**REQUIREMENT A**. In the staff biographies, swap "principal associate" for "senior officer" and write out the stretch from "Andrew Whitacre is" through "University of Delaware." with that change.
**REQUIREMENT B**. Put this sentence from the staff biographies into Spanish: "He holds a master’s degree in American government from Georgetown University and a bachelor’s degree from the University of Delaware."
**REQUIREMENT C**. Carry the staff biographies further, beginning after their final sentence.

Sheri Doyle is an associate manager with Pew’s substance use prevention and treatment initiative. She works on actions to reduce the inappropriate use of prescription drugs and advance federal and state reforms that expand access to effective treatment for alcohol and opioid use disorders. In this role, Doyle researches evidence-based practices that support improving state prescription drug monitoring programs while also researching strategies to improve the safety of prescribing methadone as a treatment for chronic pain. Additionally, she leads state-level work that addresses challenges with access to medication-assisted treatment. Before joining Pew, Doyle worked for the National Association of County and City Health Officials, where she provided technical assistance to local health departments on injury and violence prevention topics. She received a bachelor’s degree in public health from Johns Hopkins University and a master of public health in behavioral sciences and health education from the Rollins School of Public Health at Emory University.
Andrew Whitacre is a principal associate with Pew’s substance use prevention and treatment initiative. He is part of a policy team that partners with states to advance reforms that expand access to effective treatment for opioid use disorders. He also contributes to Pew’s substance use disorder research and helps develop publications that respond to state needs. Before coming to Pew, he worked on building healthier counties at the National Association of Counties and supporting state leaders on substance use disorders at the National Association of State Alcohol and Drug Abuse Directors. He holds a master’s degree in American government from Georgetown University and a bachelor’s degree from the University of Delaware.
Alaina McBournie is an officer with Pew’s substance use prevention and treatment initiative. She works with states to identify and advance solutions that enhance access to substance use disorder treatment. She also oversees research and engagement on the state and federal level to ensure that programs are in place to facilitate patient access to necessary care. Additionally, she worked on the project’s prevention goals specific to increasing prescriber use of prescription drug monitoring programs. She is co-author of “Prescription Drug Monitoring Programs: Evidence-Based Practices to Optimize Prescriber Use,” which Pew released in December 2016 in conjunction with Brandeis University. Before coming to Pew, she was a journalist, and she holds a bachelor’s degree from Ohio State University.

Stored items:
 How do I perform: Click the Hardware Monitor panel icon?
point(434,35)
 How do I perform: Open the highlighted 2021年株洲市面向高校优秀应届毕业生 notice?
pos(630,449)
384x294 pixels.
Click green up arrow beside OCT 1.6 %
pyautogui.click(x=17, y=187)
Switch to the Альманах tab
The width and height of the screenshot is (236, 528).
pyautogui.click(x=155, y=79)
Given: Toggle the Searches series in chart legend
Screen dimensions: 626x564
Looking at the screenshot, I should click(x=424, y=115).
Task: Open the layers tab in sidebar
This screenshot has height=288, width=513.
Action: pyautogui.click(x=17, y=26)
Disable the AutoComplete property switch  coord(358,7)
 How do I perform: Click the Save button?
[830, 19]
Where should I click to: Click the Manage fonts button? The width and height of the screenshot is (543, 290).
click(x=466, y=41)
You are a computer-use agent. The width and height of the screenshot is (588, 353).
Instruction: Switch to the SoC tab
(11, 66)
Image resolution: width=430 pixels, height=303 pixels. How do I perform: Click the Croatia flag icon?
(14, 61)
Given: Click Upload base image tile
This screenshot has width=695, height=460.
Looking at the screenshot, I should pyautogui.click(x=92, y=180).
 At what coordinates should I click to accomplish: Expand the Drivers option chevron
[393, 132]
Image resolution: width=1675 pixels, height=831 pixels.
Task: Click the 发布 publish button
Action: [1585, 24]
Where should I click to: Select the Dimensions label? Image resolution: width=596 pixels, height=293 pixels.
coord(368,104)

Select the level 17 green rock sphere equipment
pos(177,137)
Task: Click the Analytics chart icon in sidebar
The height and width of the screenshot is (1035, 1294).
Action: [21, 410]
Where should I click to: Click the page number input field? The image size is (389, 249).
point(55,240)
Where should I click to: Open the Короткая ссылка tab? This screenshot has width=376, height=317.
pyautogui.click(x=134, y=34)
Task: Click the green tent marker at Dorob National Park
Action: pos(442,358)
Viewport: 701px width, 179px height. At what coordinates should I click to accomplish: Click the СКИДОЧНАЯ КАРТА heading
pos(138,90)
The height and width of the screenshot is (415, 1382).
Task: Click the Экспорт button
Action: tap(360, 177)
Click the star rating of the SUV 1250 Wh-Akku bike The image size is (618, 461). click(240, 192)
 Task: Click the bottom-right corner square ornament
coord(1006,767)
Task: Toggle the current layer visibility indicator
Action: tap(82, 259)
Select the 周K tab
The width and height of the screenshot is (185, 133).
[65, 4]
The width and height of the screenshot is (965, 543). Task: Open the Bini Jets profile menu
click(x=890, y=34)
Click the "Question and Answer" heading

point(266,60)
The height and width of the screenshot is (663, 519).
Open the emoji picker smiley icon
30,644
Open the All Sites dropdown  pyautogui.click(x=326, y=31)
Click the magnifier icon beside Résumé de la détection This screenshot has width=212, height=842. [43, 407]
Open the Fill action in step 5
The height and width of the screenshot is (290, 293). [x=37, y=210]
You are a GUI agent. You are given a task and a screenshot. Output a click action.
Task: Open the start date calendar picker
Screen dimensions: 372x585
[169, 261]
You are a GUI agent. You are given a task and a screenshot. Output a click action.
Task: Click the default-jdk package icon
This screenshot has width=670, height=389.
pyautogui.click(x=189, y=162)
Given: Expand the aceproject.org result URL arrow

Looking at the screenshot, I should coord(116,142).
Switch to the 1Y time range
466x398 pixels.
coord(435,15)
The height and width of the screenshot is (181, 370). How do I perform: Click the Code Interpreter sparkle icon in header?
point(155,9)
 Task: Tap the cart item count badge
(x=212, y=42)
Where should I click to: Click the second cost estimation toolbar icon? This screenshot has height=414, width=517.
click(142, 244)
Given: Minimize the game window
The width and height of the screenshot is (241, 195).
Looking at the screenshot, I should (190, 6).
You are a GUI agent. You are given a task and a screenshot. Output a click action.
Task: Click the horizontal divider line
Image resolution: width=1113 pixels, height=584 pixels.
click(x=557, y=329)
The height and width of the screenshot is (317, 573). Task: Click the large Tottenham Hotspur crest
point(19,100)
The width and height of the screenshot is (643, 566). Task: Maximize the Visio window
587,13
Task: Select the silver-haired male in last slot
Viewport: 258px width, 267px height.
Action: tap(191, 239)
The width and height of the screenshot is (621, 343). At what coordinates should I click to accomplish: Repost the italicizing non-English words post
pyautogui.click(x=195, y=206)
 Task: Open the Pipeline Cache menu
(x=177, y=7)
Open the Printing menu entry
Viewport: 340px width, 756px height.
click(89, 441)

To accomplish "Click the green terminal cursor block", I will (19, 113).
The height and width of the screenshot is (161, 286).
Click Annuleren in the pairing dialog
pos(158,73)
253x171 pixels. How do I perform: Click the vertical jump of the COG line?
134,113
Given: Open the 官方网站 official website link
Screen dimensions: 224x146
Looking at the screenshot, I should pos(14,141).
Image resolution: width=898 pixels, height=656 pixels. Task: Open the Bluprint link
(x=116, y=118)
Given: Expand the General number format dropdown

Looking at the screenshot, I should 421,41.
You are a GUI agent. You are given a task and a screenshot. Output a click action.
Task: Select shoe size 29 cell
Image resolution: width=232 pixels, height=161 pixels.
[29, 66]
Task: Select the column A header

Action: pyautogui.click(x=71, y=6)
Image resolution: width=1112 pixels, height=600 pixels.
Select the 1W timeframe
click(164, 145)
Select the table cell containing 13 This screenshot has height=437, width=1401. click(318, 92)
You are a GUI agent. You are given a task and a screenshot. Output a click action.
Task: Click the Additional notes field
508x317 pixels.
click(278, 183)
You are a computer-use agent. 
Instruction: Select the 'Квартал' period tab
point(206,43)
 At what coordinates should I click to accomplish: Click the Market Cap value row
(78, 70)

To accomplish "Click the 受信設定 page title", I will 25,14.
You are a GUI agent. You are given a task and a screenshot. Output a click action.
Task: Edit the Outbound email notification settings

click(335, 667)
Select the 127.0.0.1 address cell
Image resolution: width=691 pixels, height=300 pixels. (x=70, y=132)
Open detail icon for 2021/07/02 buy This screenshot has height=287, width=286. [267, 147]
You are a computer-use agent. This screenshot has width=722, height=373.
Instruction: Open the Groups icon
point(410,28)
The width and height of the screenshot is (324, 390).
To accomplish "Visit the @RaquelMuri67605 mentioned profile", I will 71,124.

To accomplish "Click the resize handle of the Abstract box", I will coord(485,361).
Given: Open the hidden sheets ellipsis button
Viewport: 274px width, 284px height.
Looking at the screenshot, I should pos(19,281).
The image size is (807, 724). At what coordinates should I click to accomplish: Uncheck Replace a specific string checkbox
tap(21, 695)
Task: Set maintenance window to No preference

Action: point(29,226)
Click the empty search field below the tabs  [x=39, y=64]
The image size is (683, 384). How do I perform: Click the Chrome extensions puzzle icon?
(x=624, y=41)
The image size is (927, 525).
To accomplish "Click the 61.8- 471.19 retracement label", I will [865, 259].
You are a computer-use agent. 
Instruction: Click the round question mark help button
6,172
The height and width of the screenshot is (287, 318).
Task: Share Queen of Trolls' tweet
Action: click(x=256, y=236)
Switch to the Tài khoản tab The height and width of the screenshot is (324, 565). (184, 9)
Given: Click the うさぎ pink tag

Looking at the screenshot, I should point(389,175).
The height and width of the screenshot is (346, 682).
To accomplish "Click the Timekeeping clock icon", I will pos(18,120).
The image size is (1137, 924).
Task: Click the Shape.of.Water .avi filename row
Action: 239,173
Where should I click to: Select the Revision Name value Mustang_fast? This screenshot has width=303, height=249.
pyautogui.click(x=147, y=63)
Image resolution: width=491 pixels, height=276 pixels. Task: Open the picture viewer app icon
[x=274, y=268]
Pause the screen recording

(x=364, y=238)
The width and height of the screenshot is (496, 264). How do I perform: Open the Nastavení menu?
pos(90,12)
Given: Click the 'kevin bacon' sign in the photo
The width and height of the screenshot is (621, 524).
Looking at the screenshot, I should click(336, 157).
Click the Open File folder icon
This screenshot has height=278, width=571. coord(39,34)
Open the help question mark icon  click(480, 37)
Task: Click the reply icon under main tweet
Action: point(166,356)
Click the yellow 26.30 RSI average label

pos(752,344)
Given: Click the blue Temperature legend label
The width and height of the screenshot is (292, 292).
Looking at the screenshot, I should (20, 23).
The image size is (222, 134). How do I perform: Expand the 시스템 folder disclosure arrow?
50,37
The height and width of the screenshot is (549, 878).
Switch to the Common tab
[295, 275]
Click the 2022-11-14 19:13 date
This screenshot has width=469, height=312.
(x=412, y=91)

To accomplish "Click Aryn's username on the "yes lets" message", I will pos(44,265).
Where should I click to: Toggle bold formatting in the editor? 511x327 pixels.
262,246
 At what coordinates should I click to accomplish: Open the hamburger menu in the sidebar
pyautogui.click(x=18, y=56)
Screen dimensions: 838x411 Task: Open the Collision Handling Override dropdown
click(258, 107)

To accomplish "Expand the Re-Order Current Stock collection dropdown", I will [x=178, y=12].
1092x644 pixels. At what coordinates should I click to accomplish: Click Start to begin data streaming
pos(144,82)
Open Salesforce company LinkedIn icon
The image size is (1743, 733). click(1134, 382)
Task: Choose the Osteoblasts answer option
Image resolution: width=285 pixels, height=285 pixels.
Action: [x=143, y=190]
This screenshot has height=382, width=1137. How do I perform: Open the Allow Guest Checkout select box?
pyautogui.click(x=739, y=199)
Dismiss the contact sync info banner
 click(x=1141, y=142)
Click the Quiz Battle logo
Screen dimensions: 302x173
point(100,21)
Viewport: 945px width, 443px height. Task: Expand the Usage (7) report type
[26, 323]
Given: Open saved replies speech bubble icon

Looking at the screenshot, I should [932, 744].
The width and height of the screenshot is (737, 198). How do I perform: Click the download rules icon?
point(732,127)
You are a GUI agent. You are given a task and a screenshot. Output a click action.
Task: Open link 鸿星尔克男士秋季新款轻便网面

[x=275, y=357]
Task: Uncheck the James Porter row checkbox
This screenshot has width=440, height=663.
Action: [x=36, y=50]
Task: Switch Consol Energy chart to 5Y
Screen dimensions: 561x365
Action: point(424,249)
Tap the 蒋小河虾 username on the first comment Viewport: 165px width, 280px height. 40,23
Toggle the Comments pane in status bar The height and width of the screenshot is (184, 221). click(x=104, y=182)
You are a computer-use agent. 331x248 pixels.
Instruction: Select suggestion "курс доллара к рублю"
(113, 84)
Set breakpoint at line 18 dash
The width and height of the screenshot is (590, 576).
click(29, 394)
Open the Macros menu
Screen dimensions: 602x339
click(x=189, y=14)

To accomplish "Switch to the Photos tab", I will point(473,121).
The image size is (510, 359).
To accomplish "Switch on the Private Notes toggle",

**TASK OUTPUT A**.
Andrew Whitacre is a senior officer with Pew’s substance use prevention and treatment initiative. He is part of a policy team that partners with states to advance reforms that expand access to effective treatment for opioid use disorders. He also contributes to Pew’s substance use disorder research and helps develop publications that respond to state needs. Before coming to Pew, he worked on building healthier counties at the National Association of Counties and supporting state leaders on substance use disorders at the National Association of State Alcohol and Drug Abuse Directors. He holds a master’s degree in American government from Georgetown University and a bachelor’s degree from the University of Delaware.

**TASK OUTPUT B**. Tiene una maestría en gobierno estadounidense de la Universidad de Georgetown y una licenciatura de la Universidad de Delaware.

**TASK OUTPUT C**.
Leslie Paulson is an officer with Pew’s substance use prevention and treatment initiative, playing a central role in developing a new line of community-focused work. She oversees the evaluation of promising community-based models addressing the opioid epidemic, specifically the Community Opioid Response and Evaluation (CORE) Project. Before joining Pew, Paulson focused primarily on behavioral health integration, practice-based research, and community engagement. She began her career serving in the National Community HealthCorps, launching years of work with community health centers, including roles at the Department of Veterans Affairs and the Michigan Institute for Clinical and Health Research. Paulson holds master’s degrees in public health policy from the University of Minnesota and community health social work from the University of Michigan.
Kristen Pendergrass is an officer with Pew’s substance use prevention and treatment initiative. She previously worked with the Pew-MacArthur Results First Initiative to help state and local governments incorporate evidence-based policymaking into the budget and policy decision-making processes. Before joining Pew in November 2015, she worked as a policy adviser for the House Majority Caucus in the Oregon Legislature, as chief of staff to the Oregon majority whip, and as a legislative assistant in the Massachusetts House of Representatives. She has experience in a wide array of policy areas, including health care, human services, workforce, transportation, and economic development. Pendergrass holds a master’s degree in social welfare policy from the Boston University School of Social Work and a bachelor’s degree from Vanderbilt University.
Christopher Lipson is a senior associate with Pew’s substance use prevention and treatment initiative. He helps to provide states with technical assistance in developing policy solutions to expand access to substance use treatment and reduce overdose deaths. Lipson has worked in state public policy for over eight years with a focus on health care in the public and nonprofit sectors. While at Pew, he has also led campaigns in several states to increase access to dental care, especially in underserved communities. Previously, Lipson was a director of state government affairs and advocacy for the American Diabetes Association, where he developed legislative and grassroots strategies in a seven-state region to help in the fight to prevent and cure diabetes and support those living with the disease. Lipson holds a master’s degree in applied American politics and policy and a bachelor’s degree in criminology, both from Florida State University.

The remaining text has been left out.